Progressive metastatic castrate-resistant prostate carcinoma (mCRPC) is a highly lethal condition. Lutetium-177 (177Lu)-PSMA617, a radiolabelled small molecule, binds with high affinity to prostate specific membrane antigen (PSMA) enabling beta particle therapy targeted to mCRPC.
In this phase II prospective trial, 30 pts with PSMA-avid mCRPC who had failed standard therapies received up to 4 cycles of 177Lu-PSMA617 every 6 weeks. The primary endpoints were PSA and imaging response (PCWG2) and toxicity (CTCAE v4). Other endpoints were quality of life (EORTC QLQ-C30/BM22, BPI), dosimetry, PFS and OS.
All patients were enrolled between 10/2015 and 12/2016 (median age 69 yr, ECOG 1; PSA doubling time 2.2 months) with 3 pts awaiting a final treatment cycle. 87% received prior chemotherapy, 47% cabazitaxel and 83% prior abiraterone and/or enzalutamide. Mean dose was 7.5 GBq (range 4.4 – 8.7 GBq) prospectively adjusted according tumour burden, renal function and weight. At this interim analysis, 17/30 pt (57%) achieved PSA decline >50%, including 11/30 (37%) with decline >80%. In 17 pt with soft tissue disease, objective response (RECIST PR+CR) occurred in 12 pt (71%). Most common adverse events were grade 1 xerostomia (19 pt, 63%) and nausea (15 pt, 50%). Grade 3 or higher hematoxicity occurred in 5 pt (17%); all had baseline thrombocytopenia and were reversible. Following the first cycle of LuPSMA, global health score improved significantly (≥10 points) in 11/30 pt (37%), while in those with bone pain, mean severity score improved significantly (≥ 10 points) in 9/21 pt (43%).

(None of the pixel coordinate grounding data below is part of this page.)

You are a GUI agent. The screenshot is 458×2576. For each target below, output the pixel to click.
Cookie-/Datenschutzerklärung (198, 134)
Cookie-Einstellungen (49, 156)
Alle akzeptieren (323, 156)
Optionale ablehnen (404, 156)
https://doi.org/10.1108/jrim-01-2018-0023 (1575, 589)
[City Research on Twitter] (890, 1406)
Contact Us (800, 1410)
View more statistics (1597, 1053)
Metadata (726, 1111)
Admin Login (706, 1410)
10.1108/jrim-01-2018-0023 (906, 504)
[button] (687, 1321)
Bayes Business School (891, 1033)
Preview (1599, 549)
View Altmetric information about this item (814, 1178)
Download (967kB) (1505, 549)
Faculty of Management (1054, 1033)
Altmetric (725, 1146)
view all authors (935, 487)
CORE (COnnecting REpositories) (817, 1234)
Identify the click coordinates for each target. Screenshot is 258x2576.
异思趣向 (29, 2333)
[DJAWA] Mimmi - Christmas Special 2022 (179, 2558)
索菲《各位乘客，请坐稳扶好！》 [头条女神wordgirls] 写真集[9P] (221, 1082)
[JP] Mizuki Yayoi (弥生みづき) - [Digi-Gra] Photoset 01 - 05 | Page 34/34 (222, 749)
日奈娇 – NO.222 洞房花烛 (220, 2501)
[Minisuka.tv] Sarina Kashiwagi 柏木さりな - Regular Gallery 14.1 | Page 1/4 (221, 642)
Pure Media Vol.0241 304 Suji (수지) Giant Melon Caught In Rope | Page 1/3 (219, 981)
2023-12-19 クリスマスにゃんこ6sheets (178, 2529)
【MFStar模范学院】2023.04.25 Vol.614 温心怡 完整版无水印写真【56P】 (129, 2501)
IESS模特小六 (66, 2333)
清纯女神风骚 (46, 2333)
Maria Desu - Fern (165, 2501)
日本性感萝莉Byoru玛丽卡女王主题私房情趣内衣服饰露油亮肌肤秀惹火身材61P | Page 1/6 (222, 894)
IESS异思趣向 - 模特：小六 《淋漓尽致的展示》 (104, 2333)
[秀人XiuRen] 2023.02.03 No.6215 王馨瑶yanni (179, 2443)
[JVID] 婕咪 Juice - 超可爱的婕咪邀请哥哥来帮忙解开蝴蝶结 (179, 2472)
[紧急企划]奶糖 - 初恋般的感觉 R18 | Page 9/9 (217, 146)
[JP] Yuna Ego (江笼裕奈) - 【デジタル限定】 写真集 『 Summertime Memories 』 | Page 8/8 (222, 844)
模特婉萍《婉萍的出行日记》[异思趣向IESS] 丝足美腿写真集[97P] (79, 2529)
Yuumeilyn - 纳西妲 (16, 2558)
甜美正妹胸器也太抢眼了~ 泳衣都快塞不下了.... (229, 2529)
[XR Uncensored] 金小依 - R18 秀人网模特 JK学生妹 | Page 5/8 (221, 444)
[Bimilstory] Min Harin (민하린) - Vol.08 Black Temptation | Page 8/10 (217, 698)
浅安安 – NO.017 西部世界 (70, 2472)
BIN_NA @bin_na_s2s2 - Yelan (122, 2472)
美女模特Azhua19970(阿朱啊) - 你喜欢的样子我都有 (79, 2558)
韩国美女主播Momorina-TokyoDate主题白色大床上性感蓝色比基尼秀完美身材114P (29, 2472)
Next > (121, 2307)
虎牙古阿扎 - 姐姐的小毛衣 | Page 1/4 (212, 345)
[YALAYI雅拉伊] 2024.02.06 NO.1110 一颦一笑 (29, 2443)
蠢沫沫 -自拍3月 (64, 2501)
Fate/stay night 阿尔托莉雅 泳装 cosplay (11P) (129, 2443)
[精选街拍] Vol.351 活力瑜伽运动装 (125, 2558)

The LuPSMA Phase II trial provides evidence of high response rates and low toxicity with improved QoL and pain reduction in men with mCRPC who have failed conventional therapies.
Clinical trial identification
Australian New Zealand Clinical Trials Registry: ACTRN12615000912583. Universal Trial Number (UTN): U1111-1172-4095.
Legal entity responsible for the study
Peter MacCallum Cancer Centre, Melbourne, Australia
Investigator-initiated trial. Lutetium-177 (no carrier added) supplied by Australian National Nuclear Research and Development Organisation (ANSTO). PSMA617 supplied by Advanced Biochemical Compounds (ABX).
All authors have declared no conflicts of interest.